Dr. Roland Griffiths, an esteemed behavioral science and psychiatry professor who reignited interest in the psychedelics field, passed away at age 77. He leaves behind a legacy of trailblazing work in psychedelic research after succumbing to colon cancer at his home in Baltimore.
During his half-century career at the Johns Hopkins School of Medicine, Dr. Griffiths spent decades studying how our brains respond to mood-altering drugs like opiates, cocaine, sedatives, alcohol, nicotine, and caffeine.
Today, he is revered as the scientist who helped prove that psilocybin, the once demonized by the Reagan administration active component of magic mushrooms, can alleviate depression and anxiety in cancer patients, can teat addiction, and can lead to revelatory spiritually meaningful experiences.
Thanks to the “war on drugs”, psychedelic research was put on hold for countless turns of the Earth. However, in 1999, Johns Hopkins University gave Dr. Griffiths the green light to resume research into the medical promise of psilocybin – a decision that catapulted the psychedelic medicines field.
Dr. Griffiths’ 2006 groundbreaking double-blind, placebo-controlled clinical study titled “Psilocybin Can Occasion Mystical-Type Experiences Having Substantial and Sustained Personal Meaning and Spiritual Significance” unlocked researchers’ interest in the mystical and spiritual properties of magic mushrooms. Two years later, he published a follow up paper titled “Mystical-type experiences occasioned by psilocybin mediate the attribution of personal meaning and spiritual significance 14 months later”, showing that, more than a year after their high dose of psilocybin administration, 58 percent and 67 percent of participants, respectively, reported the psilocybin experience as “being among the five most personally meaningful and among the five most spiritually significant experiences of their lives”, 64 percent reported increased well-being or life satisfaction, and 58 percent saw this as a “complete” mystical experience.
Later on, in 2016, he published a randomized double-blind study showing that psilocybin significantly decreased depression and anxiety in patients with life-threatening cancer diagnoses. Each of the 51 participants underwent two psilocybin sessions five weeks apart. Six months later, approximately 80 percent of the patients reported being less clinically depressed and anxious than before the treatment, with some saying that they no longer feared death.
Needless to say, these promising results fired up a frenzy of interest by a new wave of researchers, investors, and so called “psychonauts” triggering an influx of capital in psychedelic research.
Griffiths’ findings inspired him and his team of researchers and colleagues to turn their attention to psilocybin’s potential in treating tobacco addiction – in part because data was way easier to quantify than spiritual experiences. This lead to yet another study that sparked the world’s interest in psilocybin’s anti-addictive properties. Led by Johns Hopkins researcher Matthew Johnson, the small open-label pilot study aimed to investigate whether psilocybin could help people quit smoking. Remarkably, at the six-month follow up, 80 percent of smokers had abstained from cigarettes for at least a week, a mammoth improvement over other smoking cessation treatments, whose efficacy are typically less than 35 percent.
From then on, the psychedelics wagon had officially left the station and the fight to destigmatize substances like psilocybin mushrooms, MDMA, LSD, DMT and ibogaine became ever so heated. A plethora of IPOs investigating psychedelics’ potential to treat conditions such as treatment-resistant depression, anxiety, ADHD, PTSD, and so on, inundated the stock market, millions of dollars were donated to fund psychedelic clinical trials, plant medicine decriminalization efforts have succeeded in decriminalizing psilocybin mushrooms in several states and cities across the United States, psychedelic dispensaries have populated the grey market, and more than a hundred psychedelic clinical trials are now recruiting volunteers.
Of course, we can’t attribute the entire psychedelic movement to one sole person. But we cannot deny that Roland Griffiths’ trailblazing work in the psychedelics field has left an indelible imprint, inspiring a brand new generation of researchers to further explore these substances’ potential to replace or to improve on conventional mental health treatments.
Dr. Griffiths will always be remembered as one of the trailblazers of the psychedelic renaissance. His trailblazing work in psychedelic research has left an indelible mark, inspiring hundreds of researchers to dive head first into the exploration of the transformative potential of psychedelics.

Information provided

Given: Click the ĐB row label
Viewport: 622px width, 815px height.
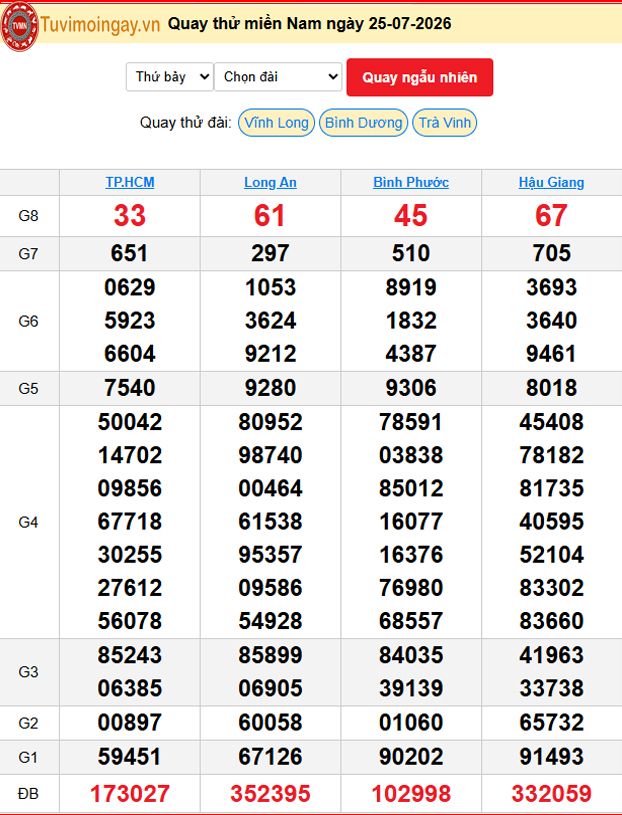Looking at the screenshot, I should coord(28,794).
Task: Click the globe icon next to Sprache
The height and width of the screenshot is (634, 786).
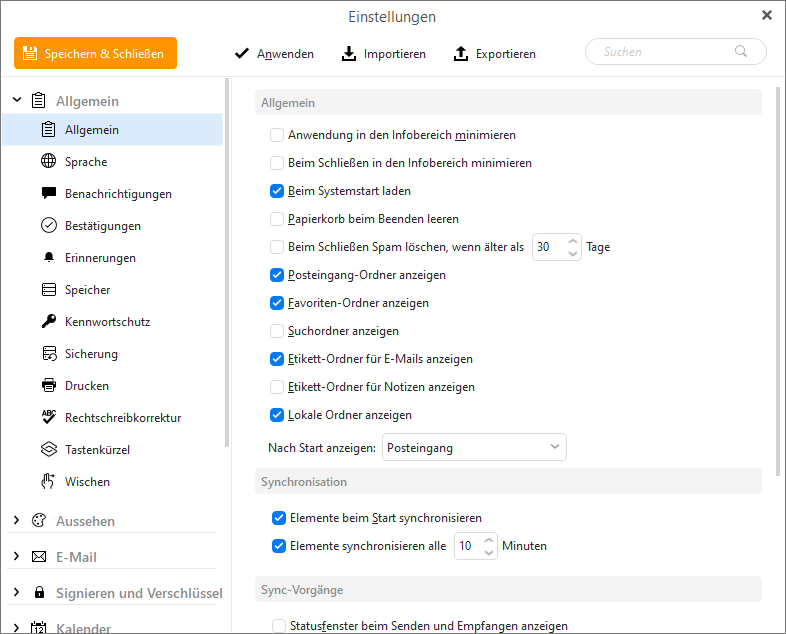Action: pos(49,161)

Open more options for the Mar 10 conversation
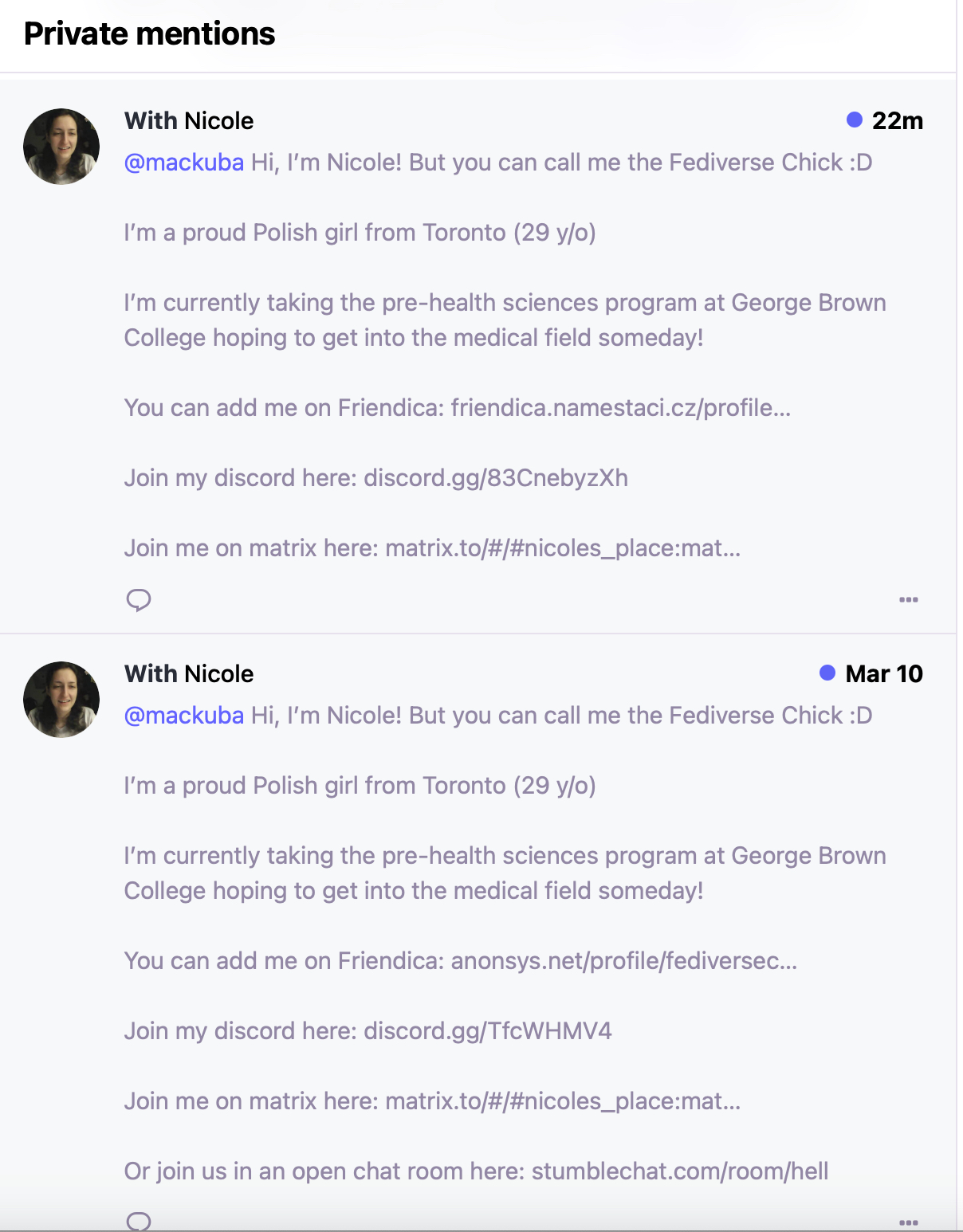908,1222
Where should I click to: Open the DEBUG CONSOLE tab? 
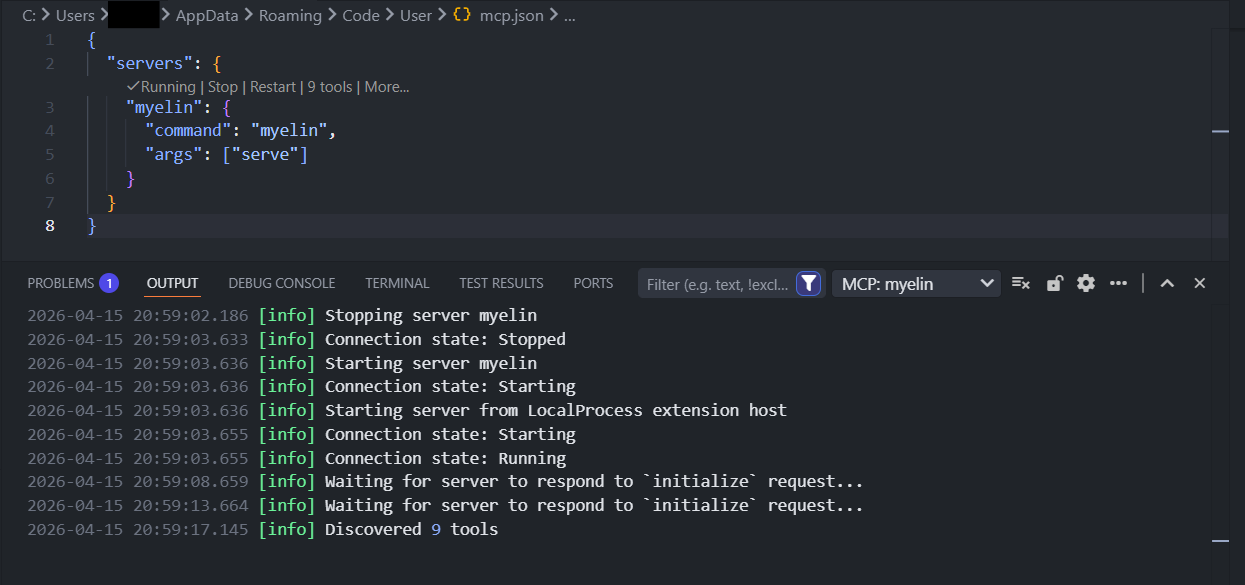pyautogui.click(x=281, y=283)
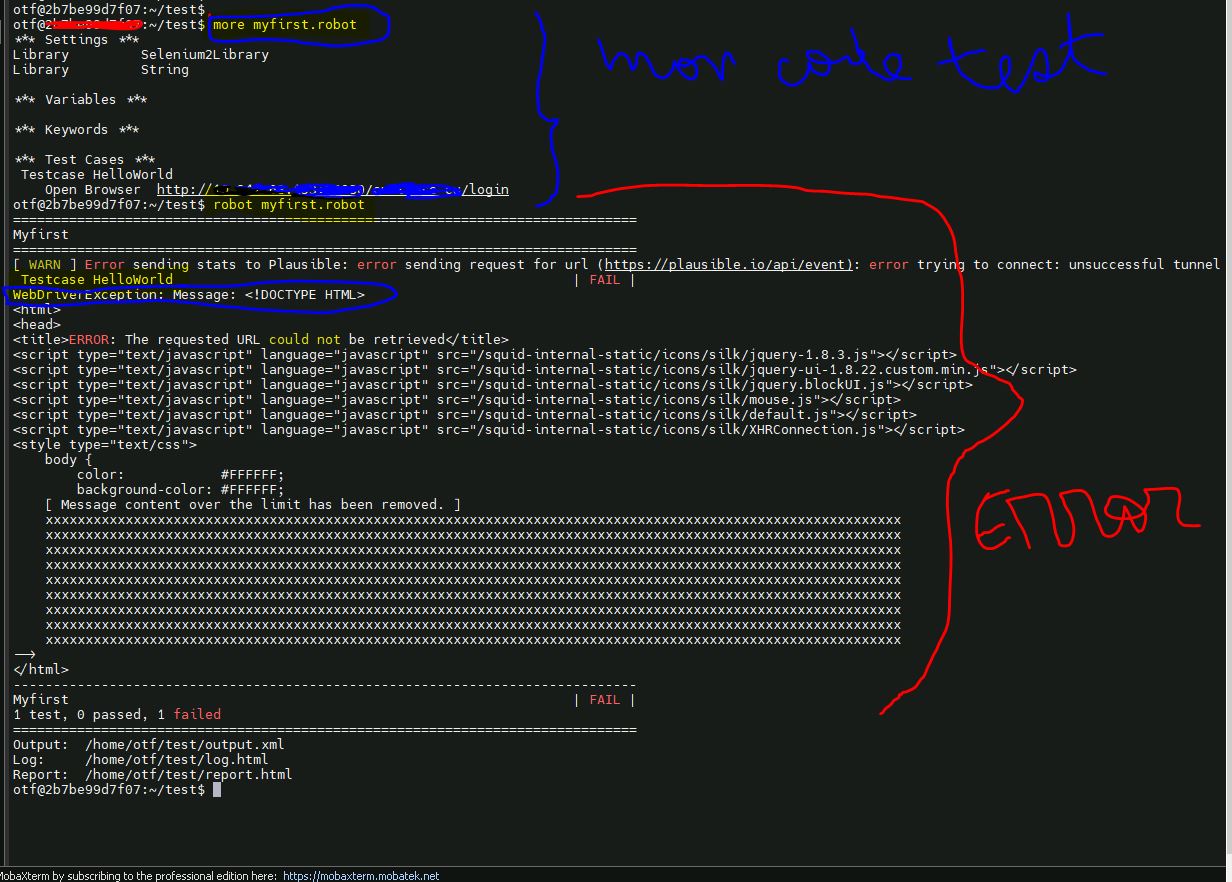The width and height of the screenshot is (1232, 882).
Task: Click the '*** Test Cases ***' section header
Action: click(85, 160)
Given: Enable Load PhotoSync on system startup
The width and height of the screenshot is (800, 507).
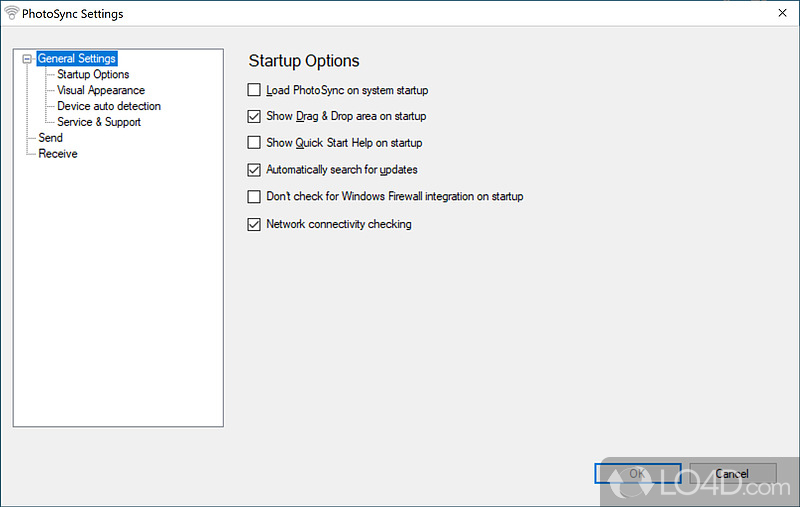Looking at the screenshot, I should [x=255, y=90].
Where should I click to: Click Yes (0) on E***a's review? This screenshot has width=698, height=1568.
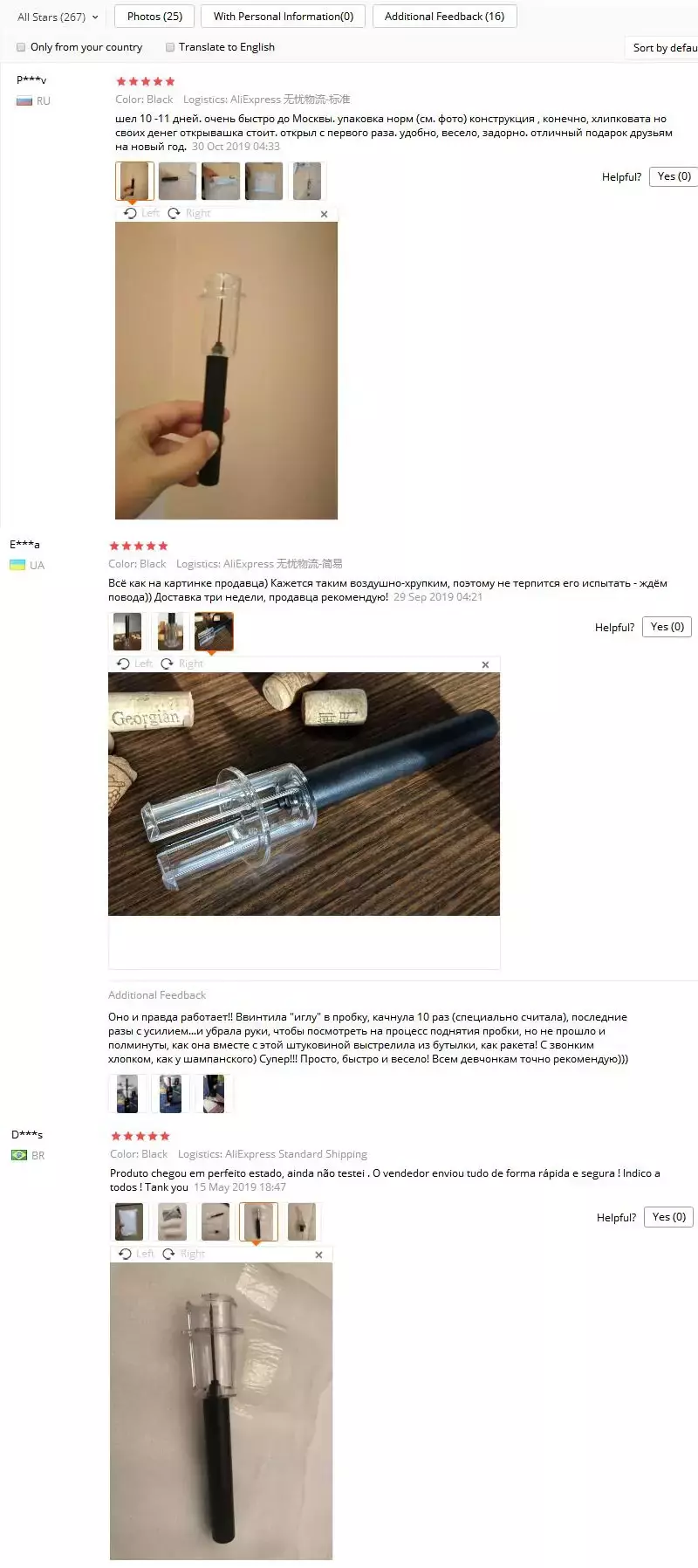tap(667, 627)
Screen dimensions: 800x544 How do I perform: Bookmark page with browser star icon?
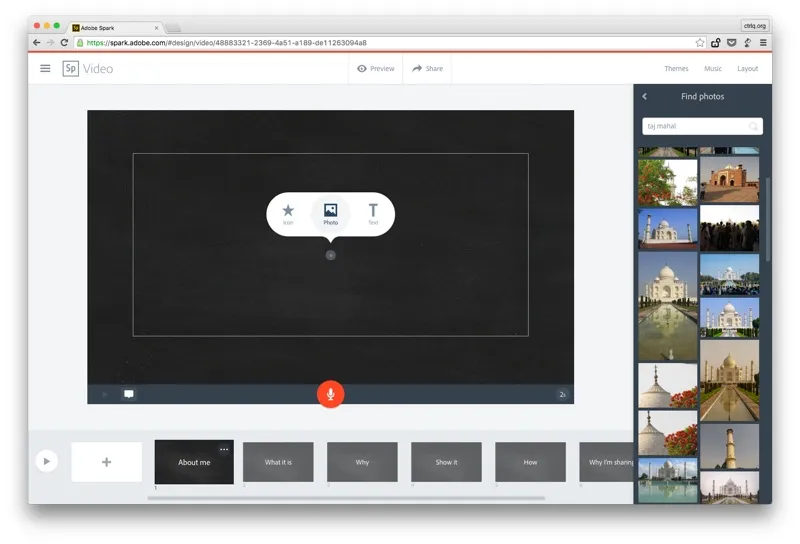[x=700, y=43]
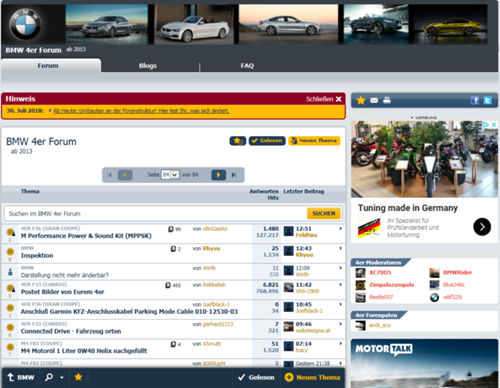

Complete the following
a - Answer these about the Roland Griffiths article:
(i) How old was Dr. Griffiths when he died?
(ii) In what year did Johns Hopkins University let him resume research into psilocybin?
(iii) How many participants were in his 2016 study of patients with life-threatening cancer diagnoses?
b - Copy, word for word, the Roland Griffiths article from "Of course, we" down to "potential of psychedelics.".
Base every answer on the Roland Griffiths article alone.

Answer section
a -
(i) 77
(ii) 1999
(iii) 51

b -
Of course, we can’t attribute the entire psychedelic movement to one sole person. But we cannot deny that Roland Griffiths’ trailblazing work in the psychedelics field has left an indelible imprint, inspiring a brand new generation of researchers to further explore these substances’ potential to replace or to improve on conventional mental health treatments.
Dr. Griffiths will always be remembered as one of the trailblazers of the psychedelic renaissance. His trailblazing work in psychedelic research has left an indelible mark, inspiring hundreds of researchers to dive head first into the exploration of the transformative potential of psychedelics.